The agency TimePlan made a grievous error in placing Amy Gehring back in a school in spite of warnings from the Surrey child protection team. But agencies profiting at the expense of schools are easy scapegoats. The role of governments in bringing about the present supply arrangements and in the protection of children from abuse, should not be overlooked. It was the devolution of budgets to schools that finished off local authority supply pools, relinquishing the market to commercial agencies. And successive governments' contributions to the desperate shortage of permanent teachers enabled some agencies to profiteer.

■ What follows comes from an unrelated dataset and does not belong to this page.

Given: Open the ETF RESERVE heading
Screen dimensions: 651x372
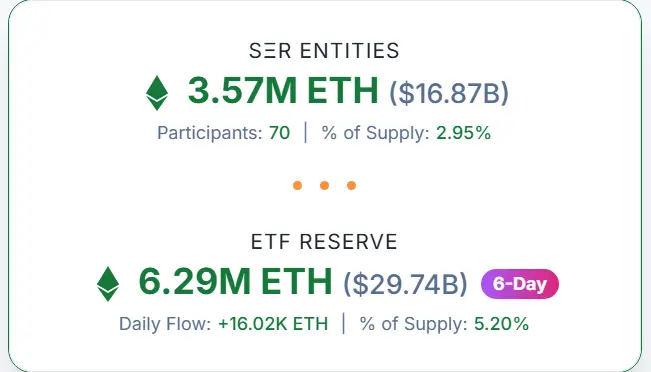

It is ironic that TimePlan, far from being a cavalier operator, was among those calling for stricter regulation of agencies and better vetting. It was TimePlan's Chris King who pointed out in The TES last year that child protection checks on teachers can often be obtained instantly overseas whereas in this country they can take months.
The manager responsible for ignoring the warnings about Amy Gehring has been sacked. Chris King was not initially aware of those warnings but appears to have accepted responsibility for his subordinate's error and resigned - an example that ministers do not always follow.
If TimePlan had heeded the warnings about Ms Gehring, there was little to prevent her being snapped up by another agency. The protection against that is the efficiency of the shadowy dossier of banned teachers kept by the Department for Education and Skills and known as List 99.
In spite of receiving a letter from Surrey police on November 20, the department still had not placed her on the list by January 7 when new accusations arose. Agencies should heed the lessons of this case. But so should child protection teams and the DFES.